Вскоре была дана команда на чистку оружия. Дружинники снимали со стен свои доспехи, брали мечи и топоры, выходили во двор. Из ларей, стоявших у стены доставалась ветошь, откуда-то принесли горшки с конопляным зелёным маслом. Каждый внимательно осматривал своё вооружение, начищал мелким песком, протирал масляной ветошью. По окончании десятники проверили качество чистки, кому-то указали на огрехи. Развесив всё по местам, дружинники укладывались спать. Рядом с Двинцовым расстилал постель Шостак. Вадим только сейчас заметил, что круглое добродушное лицо парня было густо усеяно крупными веснушками, которые ранее, вероятно, были скрыты покрасневшей от смущения кожей. Парень подмигнул Вадиму:
- Как тебе? Видал где ещё такой приют для умалишённых? Больше ни у одного князя не сыщешь!
Сказано это было с явной гордостью. Шостак, не дожидаясь ответа, спросил:
- А ты как к нам: на ночь или в дружину нашу собрался?
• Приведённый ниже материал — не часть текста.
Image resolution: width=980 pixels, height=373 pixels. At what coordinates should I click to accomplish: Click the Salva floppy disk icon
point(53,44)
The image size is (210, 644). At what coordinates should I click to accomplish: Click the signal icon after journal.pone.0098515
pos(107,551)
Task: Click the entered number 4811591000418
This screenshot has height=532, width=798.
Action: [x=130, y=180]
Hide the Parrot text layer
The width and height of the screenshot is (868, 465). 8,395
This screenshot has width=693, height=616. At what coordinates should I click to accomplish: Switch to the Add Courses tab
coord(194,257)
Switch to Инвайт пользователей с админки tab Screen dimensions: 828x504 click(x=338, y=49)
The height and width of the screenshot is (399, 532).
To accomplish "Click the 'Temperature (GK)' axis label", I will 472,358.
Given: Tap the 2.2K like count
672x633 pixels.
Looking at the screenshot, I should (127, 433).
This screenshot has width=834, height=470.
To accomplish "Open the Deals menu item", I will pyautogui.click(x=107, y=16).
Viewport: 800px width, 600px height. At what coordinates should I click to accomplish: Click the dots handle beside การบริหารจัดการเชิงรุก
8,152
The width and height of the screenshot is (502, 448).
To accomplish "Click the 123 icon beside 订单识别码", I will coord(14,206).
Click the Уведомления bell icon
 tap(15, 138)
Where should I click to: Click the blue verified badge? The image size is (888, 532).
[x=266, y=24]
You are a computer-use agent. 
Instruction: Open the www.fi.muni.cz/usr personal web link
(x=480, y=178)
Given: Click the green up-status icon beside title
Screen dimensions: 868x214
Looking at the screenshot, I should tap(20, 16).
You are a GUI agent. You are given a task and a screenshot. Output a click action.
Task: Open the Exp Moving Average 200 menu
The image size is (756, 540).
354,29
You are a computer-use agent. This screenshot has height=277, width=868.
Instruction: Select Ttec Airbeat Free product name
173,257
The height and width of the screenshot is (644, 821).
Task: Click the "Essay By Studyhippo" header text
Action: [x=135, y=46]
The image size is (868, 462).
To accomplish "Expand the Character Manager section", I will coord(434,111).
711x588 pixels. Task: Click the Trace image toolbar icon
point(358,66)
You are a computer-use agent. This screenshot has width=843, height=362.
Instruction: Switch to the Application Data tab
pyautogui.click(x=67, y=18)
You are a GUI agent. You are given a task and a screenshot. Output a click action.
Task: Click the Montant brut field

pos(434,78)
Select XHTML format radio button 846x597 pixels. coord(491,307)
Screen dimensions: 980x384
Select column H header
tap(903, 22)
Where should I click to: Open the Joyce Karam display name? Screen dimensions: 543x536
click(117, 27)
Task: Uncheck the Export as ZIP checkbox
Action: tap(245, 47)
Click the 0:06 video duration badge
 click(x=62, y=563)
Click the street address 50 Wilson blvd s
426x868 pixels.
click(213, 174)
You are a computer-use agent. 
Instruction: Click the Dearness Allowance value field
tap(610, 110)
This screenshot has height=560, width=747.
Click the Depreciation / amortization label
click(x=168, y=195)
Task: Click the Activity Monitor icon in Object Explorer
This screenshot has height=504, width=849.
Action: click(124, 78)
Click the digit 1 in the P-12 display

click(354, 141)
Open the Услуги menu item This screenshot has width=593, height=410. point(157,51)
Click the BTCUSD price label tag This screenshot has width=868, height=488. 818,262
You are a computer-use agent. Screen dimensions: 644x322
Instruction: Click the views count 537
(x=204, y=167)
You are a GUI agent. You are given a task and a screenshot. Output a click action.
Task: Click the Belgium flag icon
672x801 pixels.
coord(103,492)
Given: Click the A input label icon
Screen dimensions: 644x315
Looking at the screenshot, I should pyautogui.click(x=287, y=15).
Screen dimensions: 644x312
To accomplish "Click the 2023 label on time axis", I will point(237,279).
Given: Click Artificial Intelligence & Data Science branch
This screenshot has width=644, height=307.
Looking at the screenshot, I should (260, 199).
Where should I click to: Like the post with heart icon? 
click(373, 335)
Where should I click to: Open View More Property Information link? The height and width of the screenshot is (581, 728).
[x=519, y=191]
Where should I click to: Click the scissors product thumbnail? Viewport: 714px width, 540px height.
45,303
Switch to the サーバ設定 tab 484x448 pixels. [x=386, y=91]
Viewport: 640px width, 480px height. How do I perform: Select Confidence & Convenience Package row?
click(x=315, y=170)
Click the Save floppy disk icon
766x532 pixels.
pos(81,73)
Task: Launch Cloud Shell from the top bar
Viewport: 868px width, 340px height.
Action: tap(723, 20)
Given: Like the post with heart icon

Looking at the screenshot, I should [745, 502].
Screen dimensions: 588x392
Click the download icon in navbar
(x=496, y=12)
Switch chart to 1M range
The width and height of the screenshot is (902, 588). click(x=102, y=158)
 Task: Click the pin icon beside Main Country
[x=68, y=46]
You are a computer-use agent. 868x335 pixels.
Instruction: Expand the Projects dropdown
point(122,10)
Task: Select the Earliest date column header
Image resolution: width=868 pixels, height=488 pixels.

- Собрался. Если примут. Завтра воевода посмотрит на моё умение, да и решит: брать или нет.
- У-у-у! А ты до этого у какого князя служил?
- Ни у какого. Первый раз я.
- Вот это да! - неизвестно чему восхитился парень, - А тебе по которой весне-то?
- Двадцать девять.
- Ну-у! Так ты старый уже! Тяжело тебе будет! - ужаснулся Шостак.
- А тебе сколько?
- В начале травня как раз полтора десятка минуло! - гордо ответил Шостак. Помолчал, добавил: Меня отец уже два лета как в ротники привёл. Он-то вначале хотел, чтоб я его ремеслом занялся, кожемякой стал. Да я к этому делу несподручным оказался: силы своей рассчитать не могу: мну кожи, а они под пальцами расползаются в клочки. Ну, он тогда и сказал, что я к рукомеслу не гож, а силу мою в ратном деле прикладывать лепее будет. Да я и сам на то благословения просить собирался. У бати и без меня помощников довольно: пятеро сынов ещё при доме осталось. Меня потому Шостаком и назвали. По нраву мне здесь всё. Я уж решил про себя: жениться я не стану вовсе: настоящему вою жена да дети только в обузу. Ты смотри: вёсен через пять я уж десятником стану! Попомни моё слово!
Шостак помолчал немного, видимо ожидая от собеседника каких-либо комментариев. Не дождавшись, заговорил вновь:
- Слышь, Вадим, а ты в настоящем бою, случаем не бывал? Ну, когда с обеих сторон и конные, и пешие, и бьются по-настоящему, до смерти.
- Был, - нехотя признался Двинцов.
- А как это? - сунулся ближе Шостак, - очень страшно?
- Страшно, - сказал Вадим, вспоминая, - только всем по-разному: вначале ждёшь боя, да боишься, как себя покажешь, ждёшь-ждёшь, а всё одно - нежданно для тебя начинается. Тут кому вначале страшно, потом бояться некогда становиться, кругом всё мелькает, руки-ноги всё сами вспоминают, чему научиться смогли. А что убить могли, то мне в голову уже, когда всё закончилось, пришло, вот тогда особенно страшно стало, аж трясло всего.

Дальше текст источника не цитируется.